## Exercise brief
The lines from the start of the data through the line containing "Task: Collapse the" are to be reproduced exactly, both ends included.
════
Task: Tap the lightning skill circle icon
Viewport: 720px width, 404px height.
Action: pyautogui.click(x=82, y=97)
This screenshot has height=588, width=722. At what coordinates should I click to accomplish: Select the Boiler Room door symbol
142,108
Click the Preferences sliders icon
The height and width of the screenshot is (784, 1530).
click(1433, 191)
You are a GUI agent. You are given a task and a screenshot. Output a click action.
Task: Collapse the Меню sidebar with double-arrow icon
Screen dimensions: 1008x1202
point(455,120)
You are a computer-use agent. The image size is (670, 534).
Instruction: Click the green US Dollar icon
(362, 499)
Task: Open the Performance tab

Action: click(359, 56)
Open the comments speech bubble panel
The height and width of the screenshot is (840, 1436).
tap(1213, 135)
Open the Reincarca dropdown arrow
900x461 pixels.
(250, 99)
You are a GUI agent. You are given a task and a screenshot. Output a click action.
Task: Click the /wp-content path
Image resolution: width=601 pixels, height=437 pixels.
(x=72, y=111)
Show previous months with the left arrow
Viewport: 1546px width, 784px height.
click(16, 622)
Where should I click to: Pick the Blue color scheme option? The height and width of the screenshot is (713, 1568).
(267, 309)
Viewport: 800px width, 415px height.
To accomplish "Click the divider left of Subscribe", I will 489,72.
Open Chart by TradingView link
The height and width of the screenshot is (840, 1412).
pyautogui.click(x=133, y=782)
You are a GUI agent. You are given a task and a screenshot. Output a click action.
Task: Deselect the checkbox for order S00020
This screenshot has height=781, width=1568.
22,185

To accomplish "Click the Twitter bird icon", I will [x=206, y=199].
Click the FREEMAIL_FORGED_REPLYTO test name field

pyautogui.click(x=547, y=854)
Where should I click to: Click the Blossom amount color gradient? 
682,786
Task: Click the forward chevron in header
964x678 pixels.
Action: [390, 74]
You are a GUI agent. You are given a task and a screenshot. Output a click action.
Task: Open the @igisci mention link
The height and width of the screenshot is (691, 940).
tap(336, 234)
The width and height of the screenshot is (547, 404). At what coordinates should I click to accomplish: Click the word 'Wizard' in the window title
════
## Output of the exercise
Task: Tap the lightning skill circle icon
Viewport: 720px width, 404px height.
Action: pyautogui.click(x=82, y=97)
This screenshot has height=588, width=722. At what coordinates should I click to accomplish: Select the Boiler Room door symbol
142,108
Click the Preferences sliders icon
The height and width of the screenshot is (784, 1530).
click(1433, 191)
You are a GUI agent. You are given a task and a screenshot. Output a click action.
Task: Collapse the Меню sidebar with double-arrow icon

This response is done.